The C++11 standard $12.2.3 says:
When an implementation introduces a temporary object of a class that
has a non-trivial constructor (12.1, 12.8), it shall ensure that a
constructor is called for the temporary object. Similarly, the
destructor shall be called for a temporary with a non-trivial
destructor (12.4). Temporary objects are destroyed as the last step in
evaluating the full-expression (1.9) that (lexically) contains the
point where they were created. This is true even if that evaluation
ends in throwing an exception. The value computations and side effects
of destroying a temporary object are associated only with the
full-expression, not with any specific subexpression.
(emphasis mine)
There are additional caveats to this, but they don't apply in this situation.

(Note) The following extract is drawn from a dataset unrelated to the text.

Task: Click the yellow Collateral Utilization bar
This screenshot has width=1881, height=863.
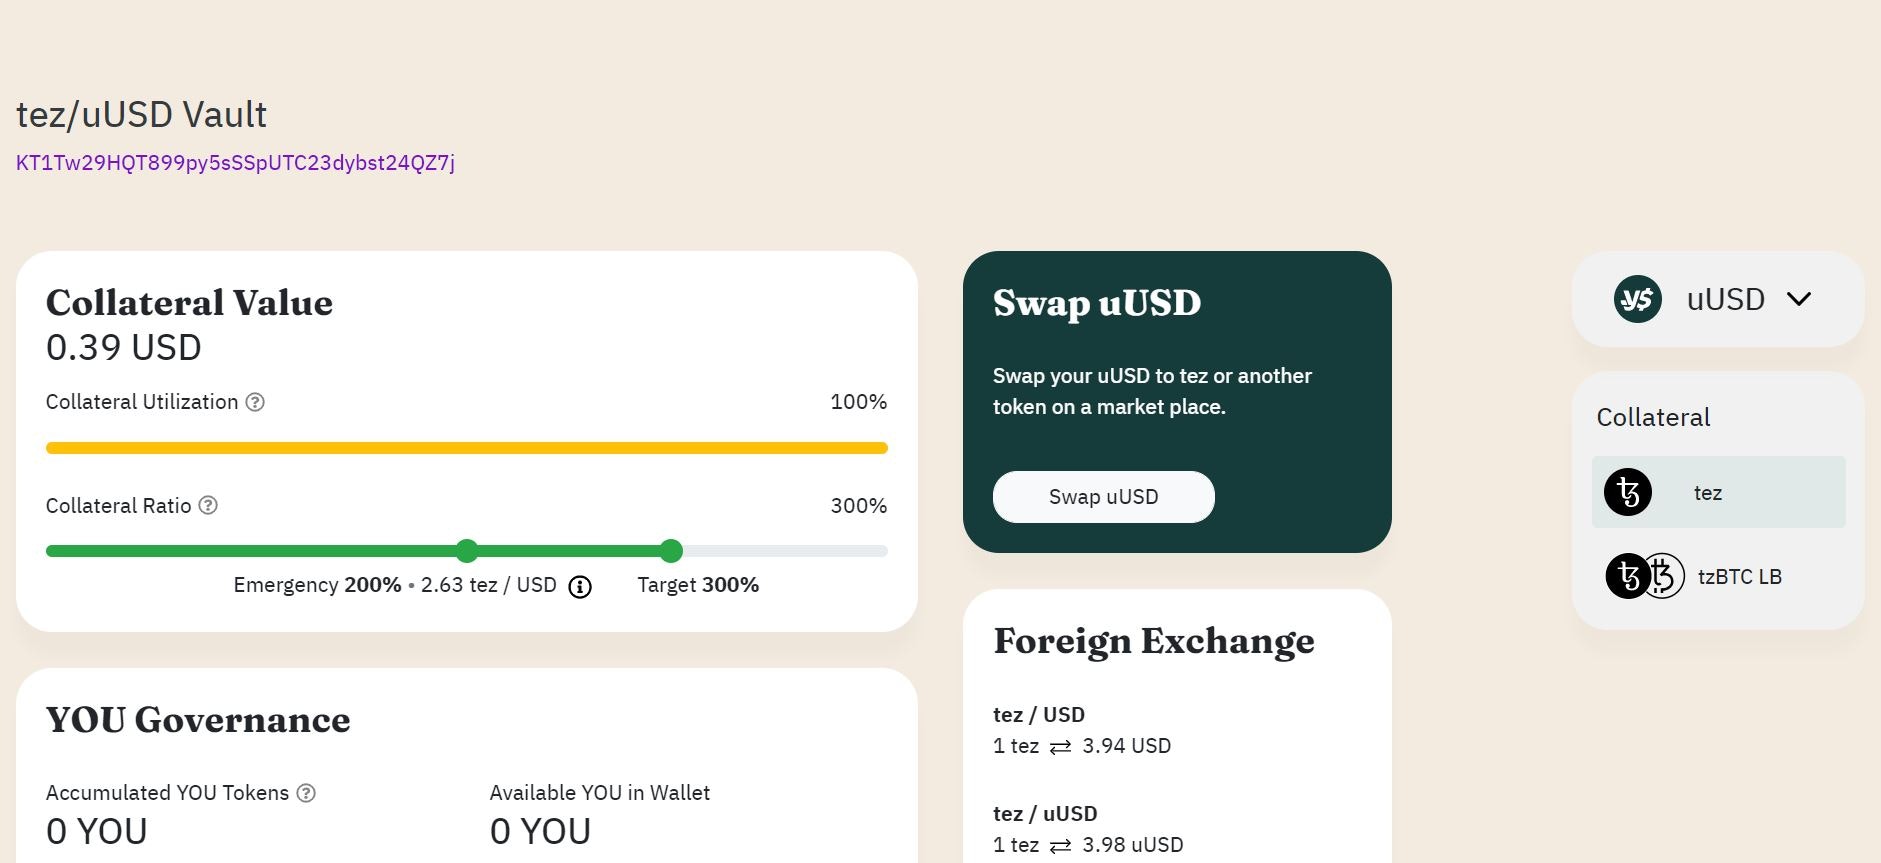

In your case the full expression is the indicated part of this statement:
char *szFish = AnsiString(sFish).c_str();
// ^^^^^^^^^^^^^^^^^^^^^^^^^
So, the instant szFish
is assigned, the destructor of your temporary object (i.e. AnsiString(sFish)
) will be called and its internal memory representation (where c_str()
points to) will be released. Thus, szFish
will be immediately become a dangling pointer and any access will fail.
You can get around this by saying
CallFunc(AnsiString(sFish).c_str());
instead, as here, the temporary will be destroyed (again) after the full expression (that is, right at the ;
) and CallFunc
will be able to read the raw string.